▶ _WORK INSTRUCTION_: Copy out the entries below precisely; nothing is to be omitted.

▶ _INPUT MATERIAL_:

=== Section Start ===

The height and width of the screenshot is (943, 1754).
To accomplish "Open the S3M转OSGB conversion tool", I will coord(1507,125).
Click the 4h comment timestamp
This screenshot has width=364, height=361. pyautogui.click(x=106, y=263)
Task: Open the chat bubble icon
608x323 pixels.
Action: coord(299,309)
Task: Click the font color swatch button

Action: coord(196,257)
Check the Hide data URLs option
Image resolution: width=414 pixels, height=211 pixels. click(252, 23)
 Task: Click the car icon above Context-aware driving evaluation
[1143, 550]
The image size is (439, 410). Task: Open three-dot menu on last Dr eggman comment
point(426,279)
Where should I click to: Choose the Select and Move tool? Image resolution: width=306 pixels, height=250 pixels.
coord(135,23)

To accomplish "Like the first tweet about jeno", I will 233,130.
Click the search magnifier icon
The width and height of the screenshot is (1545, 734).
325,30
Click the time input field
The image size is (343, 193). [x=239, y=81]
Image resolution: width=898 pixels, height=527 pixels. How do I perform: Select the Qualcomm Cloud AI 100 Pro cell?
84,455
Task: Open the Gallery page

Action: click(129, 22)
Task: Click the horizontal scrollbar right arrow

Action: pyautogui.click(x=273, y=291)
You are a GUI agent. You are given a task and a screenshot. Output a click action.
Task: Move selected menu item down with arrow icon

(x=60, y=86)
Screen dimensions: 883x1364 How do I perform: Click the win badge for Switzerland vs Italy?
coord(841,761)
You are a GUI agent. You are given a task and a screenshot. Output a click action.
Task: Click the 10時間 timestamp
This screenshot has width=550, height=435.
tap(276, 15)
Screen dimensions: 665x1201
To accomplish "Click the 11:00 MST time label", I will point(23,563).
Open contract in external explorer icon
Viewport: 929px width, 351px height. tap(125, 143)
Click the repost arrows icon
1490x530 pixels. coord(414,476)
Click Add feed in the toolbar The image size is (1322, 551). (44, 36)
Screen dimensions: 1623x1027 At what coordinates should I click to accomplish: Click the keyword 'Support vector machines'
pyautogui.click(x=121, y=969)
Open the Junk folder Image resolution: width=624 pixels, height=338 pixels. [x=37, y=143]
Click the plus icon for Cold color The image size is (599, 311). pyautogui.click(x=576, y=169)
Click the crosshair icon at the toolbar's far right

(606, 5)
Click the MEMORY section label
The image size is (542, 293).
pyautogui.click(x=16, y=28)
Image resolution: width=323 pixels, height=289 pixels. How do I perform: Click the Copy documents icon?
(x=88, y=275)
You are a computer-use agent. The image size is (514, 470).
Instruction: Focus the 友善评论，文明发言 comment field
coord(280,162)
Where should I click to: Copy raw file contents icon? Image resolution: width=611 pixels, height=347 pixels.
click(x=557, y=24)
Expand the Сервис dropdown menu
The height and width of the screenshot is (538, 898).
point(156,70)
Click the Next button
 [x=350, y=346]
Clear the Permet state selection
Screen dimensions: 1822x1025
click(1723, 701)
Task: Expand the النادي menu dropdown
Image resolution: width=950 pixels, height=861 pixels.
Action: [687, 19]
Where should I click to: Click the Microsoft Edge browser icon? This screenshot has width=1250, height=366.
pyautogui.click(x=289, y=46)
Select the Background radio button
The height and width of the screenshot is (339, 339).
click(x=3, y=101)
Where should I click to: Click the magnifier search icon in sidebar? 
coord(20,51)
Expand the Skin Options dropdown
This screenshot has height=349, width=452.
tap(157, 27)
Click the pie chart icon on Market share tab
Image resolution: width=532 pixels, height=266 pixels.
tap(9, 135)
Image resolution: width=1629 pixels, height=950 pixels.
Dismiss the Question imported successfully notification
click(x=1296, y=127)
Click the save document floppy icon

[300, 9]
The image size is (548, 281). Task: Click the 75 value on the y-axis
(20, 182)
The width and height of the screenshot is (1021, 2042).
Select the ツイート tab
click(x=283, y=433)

=== Section End ===

▶ _THE ANSWER_:
The height and width of the screenshot is (943, 1754).
To accomplish "Open the S3M转OSGB conversion tool", I will coord(1507,125).
Click the 4h comment timestamp
This screenshot has width=364, height=361. pyautogui.click(x=106, y=263)
Task: Open the chat bubble icon
608x323 pixels.
Action: coord(299,309)
Task: Click the font color swatch button

Action: coord(196,257)
Check the Hide data URLs option
Image resolution: width=414 pixels, height=211 pixels. click(252, 23)
 Task: Click the car icon above Context-aware driving evaluation
[1143, 550]
The image size is (439, 410). Task: Open three-dot menu on last Dr eggman comment
point(426,279)
Where should I click to: Choose the Select and Move tool? Image resolution: width=306 pixels, height=250 pixels.
coord(135,23)

To accomplish "Like the first tweet about jeno", I will 233,130.
Click the search magnifier icon
The width and height of the screenshot is (1545, 734).
325,30
Click the time input field
The image size is (343, 193). [x=239, y=81]
Image resolution: width=898 pixels, height=527 pixels. How do I perform: Select the Qualcomm Cloud AI 100 Pro cell?
84,455
Task: Open the Gallery page

Action: click(129, 22)
Task: Click the horizontal scrollbar right arrow

Action: pyautogui.click(x=273, y=291)
You are a GUI agent. You are given a task and a screenshot. Output a click action.
Task: Move selected menu item down with arrow icon

(x=60, y=86)
Screen dimensions: 883x1364 How do I perform: Click the win badge for Switzerland vs Italy?
coord(841,761)
You are a GUI agent. You are given a task and a screenshot. Output a click action.
Task: Click the 10時間 timestamp
This screenshot has width=550, height=435.
tap(276, 15)
Screen dimensions: 665x1201
To accomplish "Click the 11:00 MST time label", I will point(23,563).
Open contract in external explorer icon
Viewport: 929px width, 351px height. tap(125, 143)
Click the repost arrows icon
1490x530 pixels. coord(414,476)
Click Add feed in the toolbar The image size is (1322, 551). (44, 36)
Screen dimensions: 1623x1027 At what coordinates should I click to accomplish: Click the keyword 'Support vector machines'
pyautogui.click(x=121, y=969)
Open the Junk folder Image resolution: width=624 pixels, height=338 pixels. [x=37, y=143]
Click the plus icon for Cold color The image size is (599, 311). pyautogui.click(x=576, y=169)
Click the crosshair icon at the toolbar's far right

(606, 5)
Click the MEMORY section label
The image size is (542, 293).
pyautogui.click(x=16, y=28)
Image resolution: width=323 pixels, height=289 pixels. How do I perform: Click the Copy documents icon?
(x=88, y=275)
You are a computer-use agent. The image size is (514, 470).
Instruction: Focus the 友善评论，文明发言 comment field
coord(280,162)
Where should I click to: Copy raw file contents icon? Image resolution: width=611 pixels, height=347 pixels.
click(x=557, y=24)
Expand the Сервис dropdown menu
The height and width of the screenshot is (538, 898).
point(156,70)
Click the Next button
 [x=350, y=346]
Clear the Permet state selection
Screen dimensions: 1822x1025
click(1723, 701)
Task: Expand the النادي menu dropdown
Image resolution: width=950 pixels, height=861 pixels.
Action: [687, 19]
Where should I click to: Click the Microsoft Edge browser icon? This screenshot has width=1250, height=366.
pyautogui.click(x=289, y=46)
Select the Background radio button
The height and width of the screenshot is (339, 339).
click(x=3, y=101)
Where should I click to: Click the magnifier search icon in sidebar? 
coord(20,51)
Expand the Skin Options dropdown
This screenshot has height=349, width=452.
tap(157, 27)
Click the pie chart icon on Market share tab
Image resolution: width=532 pixels, height=266 pixels.
tap(9, 135)
Image resolution: width=1629 pixels, height=950 pixels.
Dismiss the Question imported successfully notification
click(x=1296, y=127)
Click the save document floppy icon

[300, 9]
The image size is (548, 281). Task: Click the 75 value on the y-axis
(20, 182)
The width and height of the screenshot is (1021, 2042).
Select the ツイート tab
click(x=283, y=433)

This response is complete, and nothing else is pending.